[Stored data]
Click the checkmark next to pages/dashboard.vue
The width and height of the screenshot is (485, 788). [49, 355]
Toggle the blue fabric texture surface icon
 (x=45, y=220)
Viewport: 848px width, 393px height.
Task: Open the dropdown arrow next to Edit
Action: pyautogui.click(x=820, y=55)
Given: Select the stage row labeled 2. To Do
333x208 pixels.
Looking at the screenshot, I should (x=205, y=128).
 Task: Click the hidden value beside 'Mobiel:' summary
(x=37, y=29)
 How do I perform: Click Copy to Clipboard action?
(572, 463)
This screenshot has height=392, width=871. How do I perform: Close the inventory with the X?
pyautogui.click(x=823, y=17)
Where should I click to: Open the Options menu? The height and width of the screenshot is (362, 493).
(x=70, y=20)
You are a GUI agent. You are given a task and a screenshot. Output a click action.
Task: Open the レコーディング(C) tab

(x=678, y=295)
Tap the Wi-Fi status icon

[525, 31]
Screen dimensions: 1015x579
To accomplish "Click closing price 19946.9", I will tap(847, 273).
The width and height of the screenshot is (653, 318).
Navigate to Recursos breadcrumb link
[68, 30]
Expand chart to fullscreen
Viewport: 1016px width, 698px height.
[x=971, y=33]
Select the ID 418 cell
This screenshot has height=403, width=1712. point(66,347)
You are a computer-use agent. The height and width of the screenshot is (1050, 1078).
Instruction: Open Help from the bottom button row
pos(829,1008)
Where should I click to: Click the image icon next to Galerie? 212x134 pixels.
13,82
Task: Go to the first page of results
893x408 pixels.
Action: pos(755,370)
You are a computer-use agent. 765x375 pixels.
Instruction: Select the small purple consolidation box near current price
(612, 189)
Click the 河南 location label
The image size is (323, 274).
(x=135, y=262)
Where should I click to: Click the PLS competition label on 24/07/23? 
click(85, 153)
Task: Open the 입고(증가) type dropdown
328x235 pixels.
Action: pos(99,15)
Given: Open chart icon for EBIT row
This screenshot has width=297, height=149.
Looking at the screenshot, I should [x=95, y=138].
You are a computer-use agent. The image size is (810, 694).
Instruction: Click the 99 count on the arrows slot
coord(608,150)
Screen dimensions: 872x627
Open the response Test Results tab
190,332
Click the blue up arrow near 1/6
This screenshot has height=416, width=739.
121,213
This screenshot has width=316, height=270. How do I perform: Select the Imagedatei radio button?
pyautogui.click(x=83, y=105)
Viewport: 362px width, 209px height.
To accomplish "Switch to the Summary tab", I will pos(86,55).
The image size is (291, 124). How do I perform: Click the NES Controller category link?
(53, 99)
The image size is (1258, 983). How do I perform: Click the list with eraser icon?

→ WHAT IS BEING ASKED:
Rewrite the records starting at the line containing "Screen dimensions: 1015x579" and ending at the line containing "coord(608,150)", replacing "Instruction" with "Command" and keeping everything else the same.

→ CORRECT ANSWER:
Screen dimensions: 1015x579
To accomplish "Click closing price 19946.9", I will tap(847, 273).
The width and height of the screenshot is (653, 318).
Navigate to Recursos breadcrumb link
[68, 30]
Expand chart to fullscreen
Viewport: 1016px width, 698px height.
[x=971, y=33]
Select the ID 418 cell
This screenshot has height=403, width=1712. point(66,347)
You are a computer-use agent. The height and width of the screenshot is (1050, 1078).
Command: Open Help from the bottom button row
pos(829,1008)
Where should I click to: Click the image icon next to Galerie? 212x134 pixels.
13,82
Task: Go to the first page of results
893x408 pixels.
Action: pos(755,370)
You are a computer-use agent. 765x375 pixels.
Command: Select the small purple consolidation box near current price
(612, 189)
Click the 河南 location label
The image size is (323, 274).
(x=135, y=262)
Where should I click to: Click the PLS competition label on 24/07/23? 
click(85, 153)
Task: Open the 입고(증가) type dropdown
328x235 pixels.
Action: pos(99,15)
Given: Open chart icon for EBIT row
This screenshot has width=297, height=149.
Looking at the screenshot, I should [x=95, y=138].
You are a computer-use agent. The image size is (810, 694).
Command: Click the 99 count on the arrows slot
coord(608,150)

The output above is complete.